▶ **THE TASK**:
Can you copy out, word for word, the lines starting at the one containing "coordinates (25, 66)." and ending at the one containing "pyautogui.click(x=1084, y=630)", with both of those lines included?

▶ **Pixel coordinate grounding data**:
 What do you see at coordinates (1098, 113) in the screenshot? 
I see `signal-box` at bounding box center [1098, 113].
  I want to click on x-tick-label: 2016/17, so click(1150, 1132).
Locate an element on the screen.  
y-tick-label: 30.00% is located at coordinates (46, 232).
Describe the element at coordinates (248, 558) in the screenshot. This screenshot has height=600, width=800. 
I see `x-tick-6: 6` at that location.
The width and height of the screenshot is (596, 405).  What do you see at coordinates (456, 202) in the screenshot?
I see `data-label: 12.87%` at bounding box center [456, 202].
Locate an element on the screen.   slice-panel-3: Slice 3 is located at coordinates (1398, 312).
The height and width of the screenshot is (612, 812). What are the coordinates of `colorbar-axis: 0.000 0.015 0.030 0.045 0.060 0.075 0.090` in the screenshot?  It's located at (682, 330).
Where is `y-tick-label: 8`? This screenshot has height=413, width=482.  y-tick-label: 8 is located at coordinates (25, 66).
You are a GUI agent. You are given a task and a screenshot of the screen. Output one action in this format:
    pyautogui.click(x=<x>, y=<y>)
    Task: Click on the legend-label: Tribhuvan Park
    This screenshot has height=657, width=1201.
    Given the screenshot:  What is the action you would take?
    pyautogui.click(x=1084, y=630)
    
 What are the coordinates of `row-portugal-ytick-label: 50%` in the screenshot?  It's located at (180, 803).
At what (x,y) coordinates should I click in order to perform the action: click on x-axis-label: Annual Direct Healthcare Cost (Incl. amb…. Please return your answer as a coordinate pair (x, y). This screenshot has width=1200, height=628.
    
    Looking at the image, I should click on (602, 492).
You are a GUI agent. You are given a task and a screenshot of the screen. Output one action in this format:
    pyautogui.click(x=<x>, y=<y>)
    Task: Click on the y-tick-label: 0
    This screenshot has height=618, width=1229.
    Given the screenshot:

▶ **RESPONSE TO THIS EXERCISE**:
Where is `y-tick-label: 8`? This screenshot has height=413, width=482.  y-tick-label: 8 is located at coordinates (25, 66).
You are a GUI agent. You are given a task and a screenshot of the screen. Output one action in this format:
    pyautogui.click(x=<x>, y=<y>)
    Task: Click on the legend-label: Tribhuvan Park
    This screenshot has height=657, width=1201.
    Given the screenshot:  What is the action you would take?
    pyautogui.click(x=1084, y=630)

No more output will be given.